In vivo tumor formation assay

The sample size for animal studies was designed according to previous report55. 6-week-old female BALB/C nude mice were purchased (DOSSY EXPERIMENTAL ANIMALS CO.,LTD., Chengdu, China), randomly divided into four groups (n = 4/group) and housed under standard conditions. 1 × 106 H292 stable cells in a 100 μL PBS were subcutaneously injected into right flanks (four mice per group). Mice were monitored daily. Tumors were measured by a caliper every 2–3 days and were calculated as Volume = (Length × Width2)/2. No blinding test was used in assessing the outcome. When applicable, tumors were dissected, weighed, photographed, and fixed with 4% paraformaldehyde and embedded with paraffin for immunostaining analysis. Tumor volumes and weights were presented as means ± SEM. All animal care and animal experiments in this study were performed in accordance with the institutional ethical guidelines and were approved by the institutional review board of Sichuan University.

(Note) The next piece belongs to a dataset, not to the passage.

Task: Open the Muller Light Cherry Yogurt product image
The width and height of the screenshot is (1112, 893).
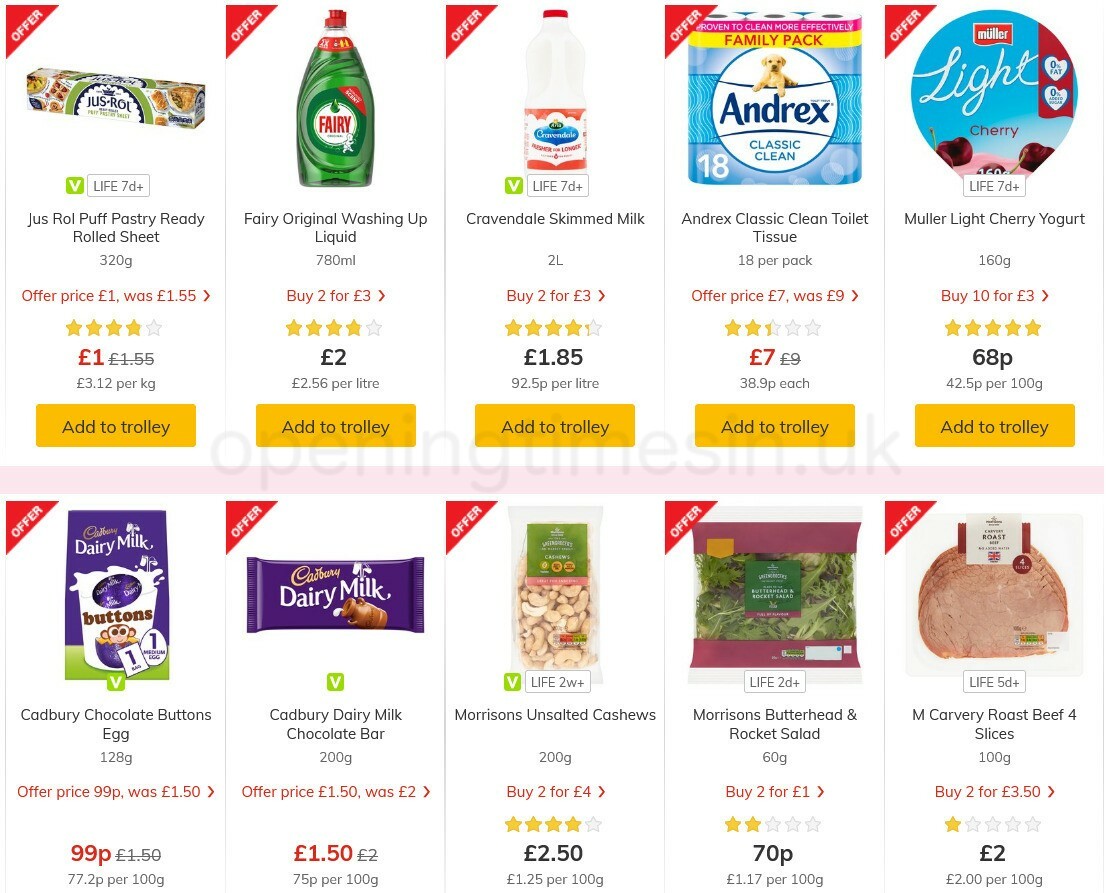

Immunohistological chemistry (IHC) and tissue microarray

Tissue microarray slides of human squamous cell carcinoma specimens (HLug-S030PG02) were purchased (OUTDO, Shanghai, China). Antibodies specific against E2A (sc-133074, Santa Cruz, Burlingame CA, USA) and p63 (CY5659, Abways, Shanghai, China), Ki67 (9449, CST, USA) and cleaved caspase-3 (CC3) (9661, CST, USA) were used for immunohistochemistry (IHC) staining. Immunohistochemical assay was performed as described25. Slides were scanned by NanoZoomer (Hamamatsu, Japan). E2A and p63 images were analyzed by calculating the integrated optical density (IOD) using Image-Pro Plus 6.0 (Media Cybernetics, MA, USA), and the average optical density (AOD) was calculated using the formula: AOD = IOD/Area as described56. Ki67 and CC3 images were analyzed by calculating the percentage of Ki67/CC3 positive tumor cell57.

Clinical relevance analysis

The mRNA levels of E2A in normal tissues or adenocarcinoma were analyzed using Oncomine dataset “Hao_Esophagus” or “Bhattacharjee_Lung”. The mRNA levels of E2A in normal tissues or squamous cell carcinoma were analyzed using Oncomine dataset “Su_Esophagus” or “TCGA”. Pearson correlation of E47 (E2A) and p63 expression was analyzed using Oncomine dataset “Su_Esophagus” or “Bild_Lung”. Kaplan–Meier plots of overall survival (OS) of human squamous cell carcinoma patients stratified by the E2A mRNA expression levels were analyzed using the Kaplan–Meier survival datasets.

Statistical analysis

Data from cell culture were performed in three independent experiments. Data were presented as means ± SD. The differences between two groups were performed using the two-tailed unpaired Student’s t test. The clinical data were compared after homogeneity tests. p < 0.05 was considered statistically significant.